━━━ Data provided ━━━

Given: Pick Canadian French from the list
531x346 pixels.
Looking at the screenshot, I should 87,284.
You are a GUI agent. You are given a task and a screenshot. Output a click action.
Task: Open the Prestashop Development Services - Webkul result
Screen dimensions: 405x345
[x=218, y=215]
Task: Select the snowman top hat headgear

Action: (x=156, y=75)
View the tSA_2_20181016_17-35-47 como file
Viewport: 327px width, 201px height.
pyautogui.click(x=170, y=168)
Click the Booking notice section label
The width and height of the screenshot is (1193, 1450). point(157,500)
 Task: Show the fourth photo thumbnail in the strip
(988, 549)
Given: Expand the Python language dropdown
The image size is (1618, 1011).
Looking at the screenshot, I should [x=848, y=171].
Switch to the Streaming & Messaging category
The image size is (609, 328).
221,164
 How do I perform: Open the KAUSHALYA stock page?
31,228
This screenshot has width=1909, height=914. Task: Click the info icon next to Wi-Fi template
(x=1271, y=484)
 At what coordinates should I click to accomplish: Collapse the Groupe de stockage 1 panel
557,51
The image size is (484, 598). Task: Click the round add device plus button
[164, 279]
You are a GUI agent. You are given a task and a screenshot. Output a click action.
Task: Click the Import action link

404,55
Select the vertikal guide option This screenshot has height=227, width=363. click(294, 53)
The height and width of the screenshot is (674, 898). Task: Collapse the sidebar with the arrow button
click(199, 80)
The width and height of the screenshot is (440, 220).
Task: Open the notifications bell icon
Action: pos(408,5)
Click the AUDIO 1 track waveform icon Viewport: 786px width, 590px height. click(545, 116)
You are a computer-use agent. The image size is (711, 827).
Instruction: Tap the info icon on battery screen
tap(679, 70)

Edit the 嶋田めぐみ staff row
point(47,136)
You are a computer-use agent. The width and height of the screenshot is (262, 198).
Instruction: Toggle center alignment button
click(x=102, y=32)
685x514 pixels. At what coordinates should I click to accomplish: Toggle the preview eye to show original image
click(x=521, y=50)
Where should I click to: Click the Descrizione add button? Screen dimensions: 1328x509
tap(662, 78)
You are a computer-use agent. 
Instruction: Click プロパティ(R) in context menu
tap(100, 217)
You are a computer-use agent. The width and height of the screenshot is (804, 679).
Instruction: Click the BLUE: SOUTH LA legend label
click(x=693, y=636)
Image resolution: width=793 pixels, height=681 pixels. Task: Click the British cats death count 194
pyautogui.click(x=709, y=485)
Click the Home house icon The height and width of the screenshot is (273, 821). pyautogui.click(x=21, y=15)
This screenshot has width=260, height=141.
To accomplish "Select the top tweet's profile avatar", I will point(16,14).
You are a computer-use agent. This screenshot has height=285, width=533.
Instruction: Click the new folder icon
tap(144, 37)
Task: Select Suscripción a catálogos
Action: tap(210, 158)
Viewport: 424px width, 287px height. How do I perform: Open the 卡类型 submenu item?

━━━

▶ To do:
The full set of records above is to be printed again verbatim.

▶ Result:
Given: Pick Canadian French from the list
531x346 pixels.
Looking at the screenshot, I should 87,284.
You are a GUI agent. You are given a task and a screenshot. Output a click action.
Task: Open the Prestashop Development Services - Webkul result
Screen dimensions: 405x345
[x=218, y=215]
Task: Select the snowman top hat headgear

Action: (x=156, y=75)
View the tSA_2_20181016_17-35-47 como file
Viewport: 327px width, 201px height.
pyautogui.click(x=170, y=168)
Click the Booking notice section label
The width and height of the screenshot is (1193, 1450). point(157,500)
 Task: Show the fourth photo thumbnail in the strip
(988, 549)
Given: Expand the Python language dropdown
The image size is (1618, 1011).
Looking at the screenshot, I should [x=848, y=171].
Switch to the Streaming & Messaging category
The image size is (609, 328).
221,164
 How do I perform: Open the KAUSHALYA stock page?
31,228
This screenshot has width=1909, height=914. Task: Click the info icon next to Wi-Fi template
(x=1271, y=484)
 At what coordinates should I click to accomplish: Collapse the Groupe de stockage 1 panel
557,51
The image size is (484, 598). Task: Click the round add device plus button
[164, 279]
You are a GUI agent. You are given a task and a screenshot. Output a click action.
Task: Click the Import action link

404,55
Select the vertikal guide option This screenshot has height=227, width=363. click(294, 53)
The height and width of the screenshot is (674, 898). Task: Collapse the sidebar with the arrow button
click(199, 80)
The width and height of the screenshot is (440, 220).
Task: Open the notifications bell icon
Action: pos(408,5)
Click the AUDIO 1 track waveform icon Viewport: 786px width, 590px height. click(545, 116)
You are a computer-use agent. The image size is (711, 827).
Instruction: Tap the info icon on battery screen
tap(679, 70)

Edit the 嶋田めぐみ staff row
point(47,136)
You are a computer-use agent. The width and height of the screenshot is (262, 198).
Instruction: Toggle center alignment button
click(x=102, y=32)
685x514 pixels. At what coordinates should I click to accomplish: Toggle the preview eye to show original image
click(x=521, y=50)
Where should I click to: Click the Descrizione add button? Screen dimensions: 1328x509
tap(662, 78)
You are a computer-use agent. 
Instruction: Click プロパティ(R) in context menu
tap(100, 217)
You are a computer-use agent. The width and height of the screenshot is (804, 679).
Instruction: Click the BLUE: SOUTH LA legend label
click(x=693, y=636)
Image resolution: width=793 pixels, height=681 pixels. Task: Click the British cats death count 194
pyautogui.click(x=709, y=485)
Click the Home house icon The height and width of the screenshot is (273, 821). pyautogui.click(x=21, y=15)
This screenshot has width=260, height=141.
To accomplish "Select the top tweet's profile avatar", I will point(16,14).
You are a computer-use agent. This screenshot has height=285, width=533.
Instruction: Click the new folder icon
tap(144, 37)
Task: Select Suscripción a catálogos
Action: tap(210, 158)
Viewport: 424px width, 287px height. How do I perform: Open the 卡类型 submenu item?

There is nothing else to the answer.